(TEXT)
--- START ---

He pointed to her. “You go!”

A second beat. A skip in time.

“I can’t,” she said. “I have children.”

“I said go!”

Vera looks intently, piercingly, into the camera. “He slapped me. He beat me,” she says, her eyes wide. “I wanted to run, but there were SS, dogs. What could I do?”

She asks this of the viewer not rhetorically but genuinely,
desperately
, as though she could go back and act differently if she could finally figure out the answer. “Tell me, what could I do?”

A long silence.

“It was the worst time of my life,” Vera says. “You are half-crazy in a situation like that.”

“Where were your children?” the interviewer asks.

Vera looks into the lens as if to say,
Have you not understood what I have been telling you
?

“In the barracks without me,” she answers.

“Her thought process dwindled, ceased,” writes William Styron in
Sophie’s Choice
.

She could not believe any of this. She could not believe she was now kneeling on the hurtful, abraiding concrete, drawing her children toward her so smotheringly tight that she felt their flesh might be engrafted to hers even through layers of clothes. Her disbelief was total, deranged
.

There was nothing Vera could do. She was taken from her children.

She doesn’t bother to tell the camera what happened to a child in Auschwitz who had no protection from a parent.

The rest of Vera’s story feels somehow irrelevant. The worst thing has already happened.

Her children are killed, but Vera survives against all odds. She is moved to a labour camp near Danzig and is brutally beaten. In January she is evacuated because the Russians are approaching. She walks in the snow for two months, wearing clogs. One night it’s snowing so hard that she and some other women are able to hide in a ditch. The march continues on without them. They stumble through the storm to a barn. The heat in the pig stalls is heaven. They are so hungry they eat straw.

The Russians, their eventual liberators, cannot distinguish the victims from the perpetrators and treat everyone the same. “They were like animals,” Vera says, several times, and her emphasis somehow implies sexual degradation, rape, but she leaves the particulars to the listener’s imagination.

There are more months of struggle. Vera finds her way back to Czechoslovakia. At the end of the war a man in a truck is driving around looking for a Vera Lowenbach.

“It’s me,” she tells him.

The man doesn’t believe her: she looks too old.

The same thing happens when she meets the mother of an old school friend. “I’m Vera Bondy,” she says, using her maiden name.

“You must be
Ruzenka
Bondy,” the woman replies, referring to Vera’s aunt, to Gumper’s mother. A woman fifty years older than Vera.

At the end of the tape, the disembodied voice of the interviewer wants to know if Vera has anything else to say.

“Pardon?”

“Do you think about the Holocaust often?”

“Yes. You can never forget it. Mostly I just socialize with people who were there.”

“Is there anything else you want to say?”

Her pause is imbued with futility, both desperate and resigned.

What is left to say? What could she possibly say?

--- END ---

(DATASET EXTRACT)
--- START ---

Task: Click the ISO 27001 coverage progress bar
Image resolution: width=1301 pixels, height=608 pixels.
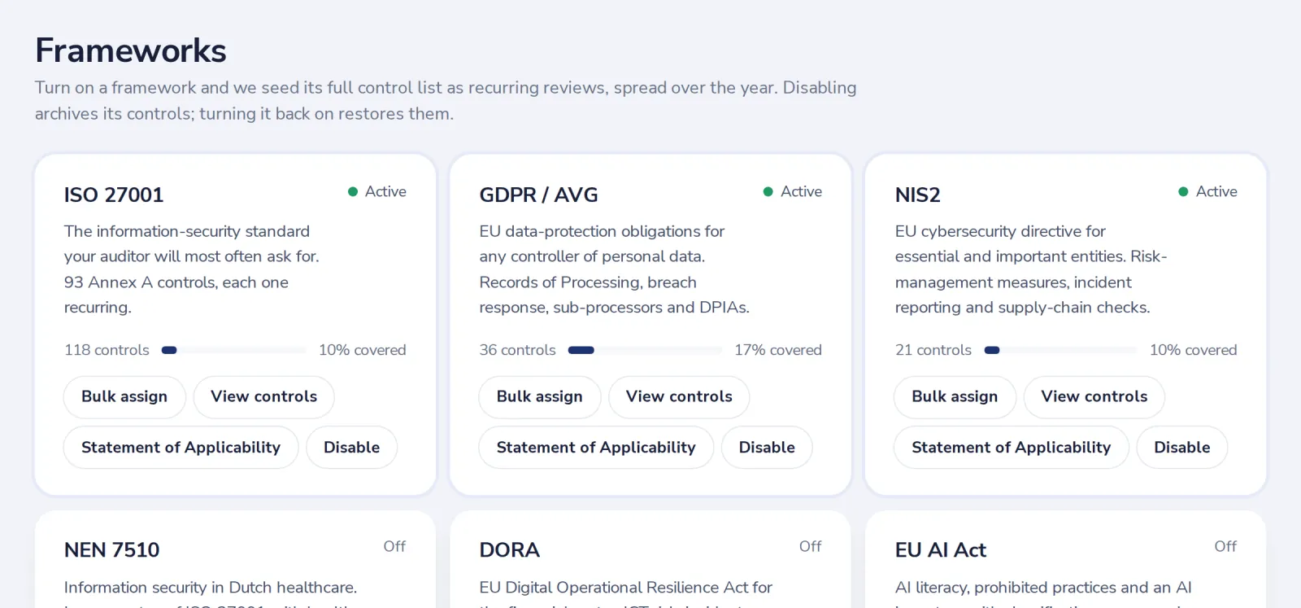Action: pyautogui.click(x=234, y=350)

--- END ---

(REQUIRED WORK) In the text about Vera, how long does she walk in the snow after she is evacuated in January?

(EXERCISE OUTPUT) Two months.